Section 2. (Executive Officers) The Executive Officers of the corporation shall be a President and a Vice-President, all of whom shall be elected by and subject to the control of the Board of Directors. The Board of Directors, at each annual meeting of the Board, shall elect by a ballot a President, Vice-President, Secretary, and Treasurer. One person may hold more than one office. The Board of Directors may appoint such other officers as they may deem necessary, who hall have such authority and shall perform such duties as from the time to time may be prescribed by the Board of Directors. The City Manager shall serve as Executive Director of the corporation I the absence of a paid Executive Director of the corporation to provide administrative support services for the corporation.
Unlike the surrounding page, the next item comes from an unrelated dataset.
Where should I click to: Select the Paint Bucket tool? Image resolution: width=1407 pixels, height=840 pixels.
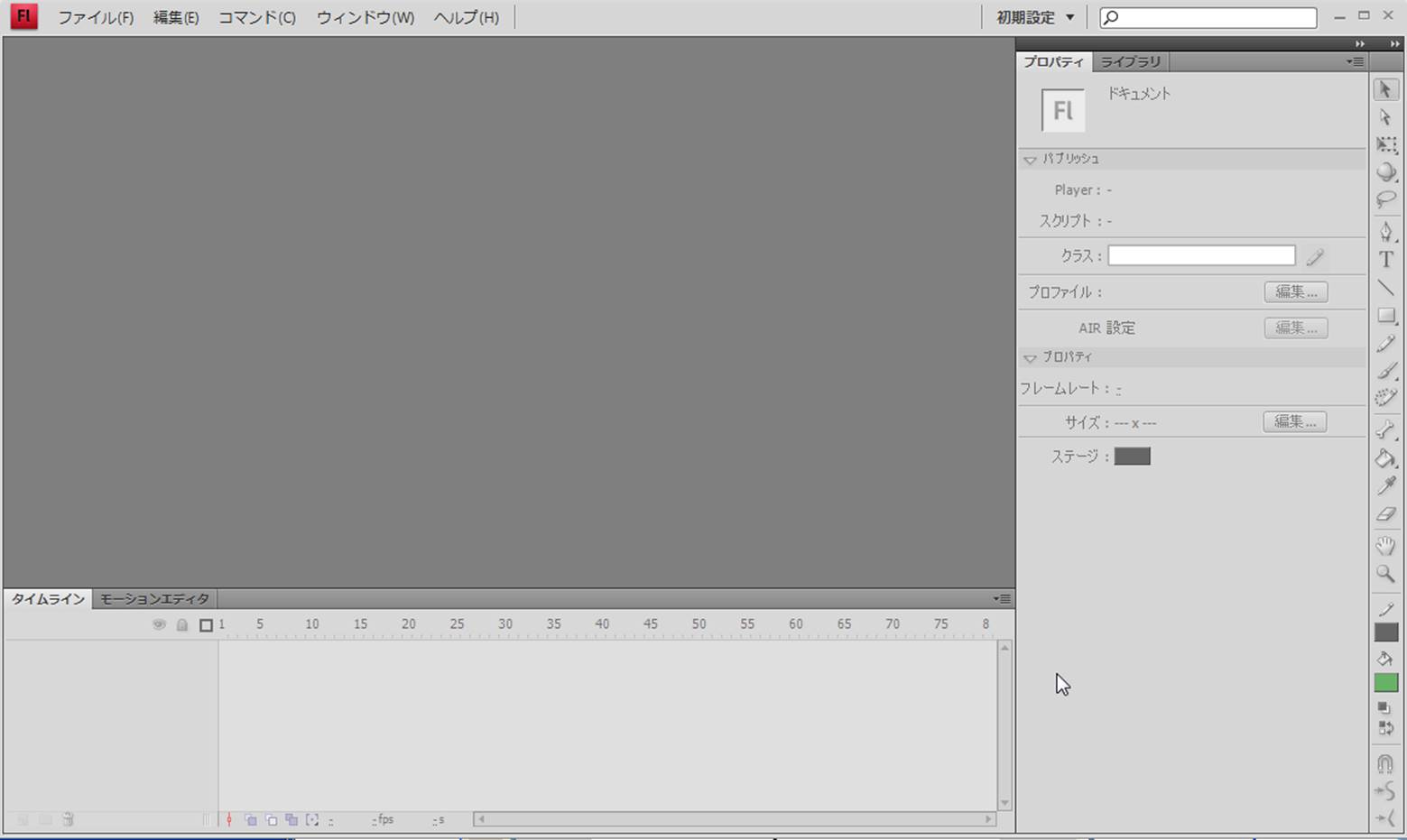(x=1385, y=458)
The Executive Director shall be a non-voting ex-officio member of the board.
Section 3. (Powers and Duties of the President) The President shall preside at all meetings of Directors. He/ She shall have power to sign and execute all contracts and instruments of conveyance in the name of the corporation, to sign checks, drafts, notes and orders for the payment of money, and to appoint and discharge agents and employees, subject to the approval of the Board of Directors. He/ She shall have general active management of the business of the corporation and shall perform all the duties usually incident to the office of the president.
Section 4. (Vice-President) The Vice-President shall have such powers and perform such duties as may be delegated to him/her by the Board of Directors. In the absence or disability of the President, the Vice-President may perform the duties and exercise the powers of the President.
Section 5. (Powers and Duties of the Secretary) The Secretary shall keep the minutes of all meetings of the Board of Directors in books provided for that purpose; he/she shall attend to the giving and service of all notices; he/she may sign with the President, or Vice-President, in the name of the corporation, all contracts and instruments of conveyance authorized by the Board of Directors, and when so ordered by the Board of Directors; he/she shall have charge of such other books and papers as the Board of Directors or the Executive Committee may direct, all of which shall, at all reasonable times, be opened to the examination of any Director, upon application at the off of the corporation during business hours; and he/she shall, in general, perform all the duties incident to the office of Secretary, subject to be maintained and filed in the office of the City Secretary of the City. He/she shall submit such reports to the Board of Directors as may be requested by them.
Section 6. (Treasurer) The Treasurer shall have custody of all funds and securities of the corporation which may come into his/her hands; when necessary or proper, he/she shall endorse, on behalf of the corporation, for collection, checks, notes and other obligations and shall deposit the same to the credit of the corporation in such bank or depository as the Board of Directors may designate. Whenever required by the Board of Directors, he/she shall render a statement of the corporation’s cash account; he/she enter regularly in the books of the corporation, to be kept by him/her for that purpose, a full and accurate account of the corporation; he/she shall, at all reasonable times, exhibit the corporation’s books and accounts to any director of the corporation or any officer of the City of Tahoka upon application at the office of the corporation during business hours; he/she shall perform all acts incident to the position of Treasurer, subject to the control of the Board of Directors, such written statement and accounts to be maintained and rile in the office of the Director of Finance for the City.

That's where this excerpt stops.